Does anyone have experience with encountering intermittent UART Rx overrun on FreeRTOS?
We are trying to find out whether this is a known FreeRTOS issue and if so, if there is a possible fix for it.
We are running FreeRTOS on 600MHz NXP iMXRT1052 processor with handful of FreeRTOS tasks simultaneously running including IP task and MQTT pool tasks.
Any help/advice would be much appreciated.
Regards,
James
How fast are characters coming in on the UART? I presume the Rx is triggering in interrupt and characters read in that and stored somewhere (internal buffer, Queue or StreamBuffer).
UART’s running at 57600 bps.
Yeah upon receiving a character, the peripheral triggers an interrupts and the interrupt makes a callback for characters to be processed.

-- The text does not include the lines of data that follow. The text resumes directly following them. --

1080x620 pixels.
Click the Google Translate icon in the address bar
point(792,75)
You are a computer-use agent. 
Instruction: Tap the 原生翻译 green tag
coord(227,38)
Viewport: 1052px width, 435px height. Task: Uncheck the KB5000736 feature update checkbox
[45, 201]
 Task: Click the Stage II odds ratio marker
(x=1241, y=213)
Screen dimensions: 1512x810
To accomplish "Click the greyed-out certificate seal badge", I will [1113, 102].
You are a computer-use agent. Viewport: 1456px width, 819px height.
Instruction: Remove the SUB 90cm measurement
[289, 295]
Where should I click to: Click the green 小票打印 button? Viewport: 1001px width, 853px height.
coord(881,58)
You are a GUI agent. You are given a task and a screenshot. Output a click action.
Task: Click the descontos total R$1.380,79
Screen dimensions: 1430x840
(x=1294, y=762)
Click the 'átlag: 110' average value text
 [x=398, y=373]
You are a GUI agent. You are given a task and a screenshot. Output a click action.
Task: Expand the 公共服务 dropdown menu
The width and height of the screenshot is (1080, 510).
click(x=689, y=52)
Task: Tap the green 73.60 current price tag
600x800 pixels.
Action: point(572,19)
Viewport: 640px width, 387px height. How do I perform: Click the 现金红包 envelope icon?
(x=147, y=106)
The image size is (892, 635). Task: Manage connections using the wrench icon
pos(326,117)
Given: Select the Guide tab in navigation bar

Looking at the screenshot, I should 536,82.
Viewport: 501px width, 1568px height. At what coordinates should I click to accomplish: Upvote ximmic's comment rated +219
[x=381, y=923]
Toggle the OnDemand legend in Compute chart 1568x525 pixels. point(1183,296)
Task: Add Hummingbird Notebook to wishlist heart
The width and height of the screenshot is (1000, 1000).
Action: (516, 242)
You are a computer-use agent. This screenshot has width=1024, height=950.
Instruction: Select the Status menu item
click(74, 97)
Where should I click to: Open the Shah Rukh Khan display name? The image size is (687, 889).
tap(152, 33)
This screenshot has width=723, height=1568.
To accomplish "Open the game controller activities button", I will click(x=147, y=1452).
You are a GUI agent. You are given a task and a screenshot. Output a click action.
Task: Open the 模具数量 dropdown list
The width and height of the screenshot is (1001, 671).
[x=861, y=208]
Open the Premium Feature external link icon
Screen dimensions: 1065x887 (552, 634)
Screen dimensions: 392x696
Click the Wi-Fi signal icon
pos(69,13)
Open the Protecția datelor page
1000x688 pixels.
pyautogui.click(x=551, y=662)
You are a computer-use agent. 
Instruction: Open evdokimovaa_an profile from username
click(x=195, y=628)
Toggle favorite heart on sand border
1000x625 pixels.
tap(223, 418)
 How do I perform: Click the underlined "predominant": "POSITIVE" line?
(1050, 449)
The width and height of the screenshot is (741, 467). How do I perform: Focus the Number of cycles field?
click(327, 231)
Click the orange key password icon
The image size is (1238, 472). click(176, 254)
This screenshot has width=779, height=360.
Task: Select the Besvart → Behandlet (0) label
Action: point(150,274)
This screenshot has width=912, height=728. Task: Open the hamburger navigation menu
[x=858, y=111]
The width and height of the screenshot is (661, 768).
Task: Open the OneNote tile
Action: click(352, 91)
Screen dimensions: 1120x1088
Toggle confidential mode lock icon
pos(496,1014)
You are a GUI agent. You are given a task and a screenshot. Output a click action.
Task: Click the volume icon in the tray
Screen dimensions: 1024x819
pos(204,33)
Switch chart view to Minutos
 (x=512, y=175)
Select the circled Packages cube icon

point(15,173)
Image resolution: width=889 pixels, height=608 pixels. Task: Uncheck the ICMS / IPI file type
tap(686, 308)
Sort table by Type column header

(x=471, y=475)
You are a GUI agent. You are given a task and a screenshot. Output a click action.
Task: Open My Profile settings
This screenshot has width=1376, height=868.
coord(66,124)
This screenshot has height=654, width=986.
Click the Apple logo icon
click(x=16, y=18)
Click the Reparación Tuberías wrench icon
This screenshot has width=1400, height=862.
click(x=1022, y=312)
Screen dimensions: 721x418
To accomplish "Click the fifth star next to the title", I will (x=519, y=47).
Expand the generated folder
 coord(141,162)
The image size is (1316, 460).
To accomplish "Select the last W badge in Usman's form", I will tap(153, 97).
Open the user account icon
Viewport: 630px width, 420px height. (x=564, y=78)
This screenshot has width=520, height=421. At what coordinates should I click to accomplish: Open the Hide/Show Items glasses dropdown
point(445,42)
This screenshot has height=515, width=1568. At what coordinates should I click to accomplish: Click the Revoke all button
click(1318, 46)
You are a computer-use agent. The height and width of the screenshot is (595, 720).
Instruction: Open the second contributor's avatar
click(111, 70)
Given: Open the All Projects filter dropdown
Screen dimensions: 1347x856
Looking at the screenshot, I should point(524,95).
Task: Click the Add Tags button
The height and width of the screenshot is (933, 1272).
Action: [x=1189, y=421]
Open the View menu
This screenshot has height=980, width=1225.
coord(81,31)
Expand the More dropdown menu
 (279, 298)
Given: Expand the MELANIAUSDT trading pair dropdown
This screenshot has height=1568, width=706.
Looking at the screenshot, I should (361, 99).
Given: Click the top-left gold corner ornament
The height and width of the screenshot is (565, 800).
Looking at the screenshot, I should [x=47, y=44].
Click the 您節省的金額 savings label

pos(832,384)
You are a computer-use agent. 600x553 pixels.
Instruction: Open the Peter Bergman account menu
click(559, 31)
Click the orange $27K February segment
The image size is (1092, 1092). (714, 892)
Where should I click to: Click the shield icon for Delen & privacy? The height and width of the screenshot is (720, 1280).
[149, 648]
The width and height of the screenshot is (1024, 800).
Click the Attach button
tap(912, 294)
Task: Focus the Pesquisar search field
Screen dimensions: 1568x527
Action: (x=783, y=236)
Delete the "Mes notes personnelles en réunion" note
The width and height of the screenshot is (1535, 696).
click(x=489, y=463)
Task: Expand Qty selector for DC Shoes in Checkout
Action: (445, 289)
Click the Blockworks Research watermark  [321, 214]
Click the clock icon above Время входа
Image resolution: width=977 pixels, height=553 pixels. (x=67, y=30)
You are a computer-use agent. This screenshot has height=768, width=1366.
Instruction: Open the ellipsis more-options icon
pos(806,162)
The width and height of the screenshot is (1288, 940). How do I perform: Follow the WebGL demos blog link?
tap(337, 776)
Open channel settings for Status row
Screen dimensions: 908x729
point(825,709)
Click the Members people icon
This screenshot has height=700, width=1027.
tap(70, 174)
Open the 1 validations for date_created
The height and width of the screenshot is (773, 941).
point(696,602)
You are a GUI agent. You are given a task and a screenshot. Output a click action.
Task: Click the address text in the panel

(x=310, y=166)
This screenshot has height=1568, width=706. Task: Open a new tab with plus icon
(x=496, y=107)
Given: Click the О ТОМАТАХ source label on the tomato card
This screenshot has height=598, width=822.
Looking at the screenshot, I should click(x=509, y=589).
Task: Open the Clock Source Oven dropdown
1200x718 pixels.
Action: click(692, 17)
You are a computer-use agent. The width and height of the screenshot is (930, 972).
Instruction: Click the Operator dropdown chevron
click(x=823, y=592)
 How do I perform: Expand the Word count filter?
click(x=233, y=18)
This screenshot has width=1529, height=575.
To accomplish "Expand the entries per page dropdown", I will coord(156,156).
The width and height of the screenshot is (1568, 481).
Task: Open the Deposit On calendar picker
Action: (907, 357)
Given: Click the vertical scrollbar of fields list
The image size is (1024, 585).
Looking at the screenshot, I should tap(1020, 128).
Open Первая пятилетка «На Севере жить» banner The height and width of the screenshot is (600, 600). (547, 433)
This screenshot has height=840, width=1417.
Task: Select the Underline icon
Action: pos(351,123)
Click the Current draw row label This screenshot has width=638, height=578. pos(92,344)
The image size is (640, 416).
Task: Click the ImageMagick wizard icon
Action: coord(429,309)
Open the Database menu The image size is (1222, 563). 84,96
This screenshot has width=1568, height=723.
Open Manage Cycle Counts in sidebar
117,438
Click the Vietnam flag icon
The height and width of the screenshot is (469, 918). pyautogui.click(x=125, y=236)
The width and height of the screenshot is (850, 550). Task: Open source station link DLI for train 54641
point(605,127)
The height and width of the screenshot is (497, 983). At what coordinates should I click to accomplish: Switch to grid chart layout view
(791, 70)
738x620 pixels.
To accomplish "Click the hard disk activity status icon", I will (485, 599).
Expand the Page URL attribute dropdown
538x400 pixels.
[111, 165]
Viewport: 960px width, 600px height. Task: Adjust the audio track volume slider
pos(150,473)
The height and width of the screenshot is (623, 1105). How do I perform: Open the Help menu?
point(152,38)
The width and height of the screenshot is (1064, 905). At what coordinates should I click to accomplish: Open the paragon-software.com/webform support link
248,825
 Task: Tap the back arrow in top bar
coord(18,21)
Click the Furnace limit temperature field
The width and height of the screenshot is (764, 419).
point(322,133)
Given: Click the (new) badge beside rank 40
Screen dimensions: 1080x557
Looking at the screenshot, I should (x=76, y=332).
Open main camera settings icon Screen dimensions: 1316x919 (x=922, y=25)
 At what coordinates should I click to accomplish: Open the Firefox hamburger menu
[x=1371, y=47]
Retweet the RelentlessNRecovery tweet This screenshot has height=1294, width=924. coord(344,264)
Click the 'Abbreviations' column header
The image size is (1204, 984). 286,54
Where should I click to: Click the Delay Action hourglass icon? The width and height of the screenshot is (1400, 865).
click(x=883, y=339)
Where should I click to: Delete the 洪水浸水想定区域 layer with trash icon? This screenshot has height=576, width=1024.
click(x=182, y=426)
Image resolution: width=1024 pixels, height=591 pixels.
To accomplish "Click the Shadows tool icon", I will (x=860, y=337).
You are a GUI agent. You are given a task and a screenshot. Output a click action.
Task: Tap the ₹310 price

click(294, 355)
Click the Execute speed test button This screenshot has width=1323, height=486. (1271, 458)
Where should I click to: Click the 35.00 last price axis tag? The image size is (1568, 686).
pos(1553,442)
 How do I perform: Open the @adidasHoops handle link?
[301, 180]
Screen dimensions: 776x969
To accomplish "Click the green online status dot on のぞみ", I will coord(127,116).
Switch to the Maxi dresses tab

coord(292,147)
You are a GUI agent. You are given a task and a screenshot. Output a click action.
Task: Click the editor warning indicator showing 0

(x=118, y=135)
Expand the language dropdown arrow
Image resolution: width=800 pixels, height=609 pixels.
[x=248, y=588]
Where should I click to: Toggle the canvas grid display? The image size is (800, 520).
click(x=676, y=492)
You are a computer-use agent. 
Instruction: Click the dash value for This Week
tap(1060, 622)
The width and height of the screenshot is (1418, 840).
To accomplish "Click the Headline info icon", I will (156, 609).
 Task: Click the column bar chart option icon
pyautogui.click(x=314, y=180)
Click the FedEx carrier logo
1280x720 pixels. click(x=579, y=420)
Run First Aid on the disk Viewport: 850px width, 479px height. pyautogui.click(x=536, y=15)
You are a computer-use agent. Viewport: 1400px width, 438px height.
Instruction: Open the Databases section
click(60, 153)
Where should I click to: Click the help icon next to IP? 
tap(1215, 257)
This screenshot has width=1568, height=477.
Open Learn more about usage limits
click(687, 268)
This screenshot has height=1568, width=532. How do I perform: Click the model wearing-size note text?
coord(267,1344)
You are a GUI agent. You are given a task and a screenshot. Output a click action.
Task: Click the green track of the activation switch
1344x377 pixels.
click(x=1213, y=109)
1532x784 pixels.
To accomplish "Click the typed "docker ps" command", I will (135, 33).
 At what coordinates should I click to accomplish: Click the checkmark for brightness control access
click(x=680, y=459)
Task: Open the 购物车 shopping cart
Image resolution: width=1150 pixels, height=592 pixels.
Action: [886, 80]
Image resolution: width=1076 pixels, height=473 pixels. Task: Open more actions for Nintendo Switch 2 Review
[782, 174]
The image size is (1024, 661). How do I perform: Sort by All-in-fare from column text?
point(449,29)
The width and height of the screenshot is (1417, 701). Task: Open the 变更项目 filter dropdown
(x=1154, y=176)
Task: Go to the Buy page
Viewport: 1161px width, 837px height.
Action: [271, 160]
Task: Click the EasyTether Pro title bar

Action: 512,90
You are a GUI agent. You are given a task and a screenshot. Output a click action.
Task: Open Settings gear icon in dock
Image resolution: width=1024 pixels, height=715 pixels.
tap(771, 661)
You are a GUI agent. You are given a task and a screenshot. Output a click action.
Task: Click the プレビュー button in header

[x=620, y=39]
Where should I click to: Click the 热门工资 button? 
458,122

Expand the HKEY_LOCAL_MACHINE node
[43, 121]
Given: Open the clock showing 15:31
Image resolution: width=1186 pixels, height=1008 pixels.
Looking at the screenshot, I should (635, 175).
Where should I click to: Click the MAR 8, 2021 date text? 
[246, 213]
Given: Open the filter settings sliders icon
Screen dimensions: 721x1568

We are using the UART driver from NXP SDK and NXP implements a 2nd level “ring” buffer to copy character from hardware buffer to its “software” ring buffer.
NXP advises me that Rx Overrun is caused by receiving a new character while the UART hardware buffer has NOT been read yet.
We are speculating that perhaps the interrupts are disabled “too long” by higher priority interrupt or critical section.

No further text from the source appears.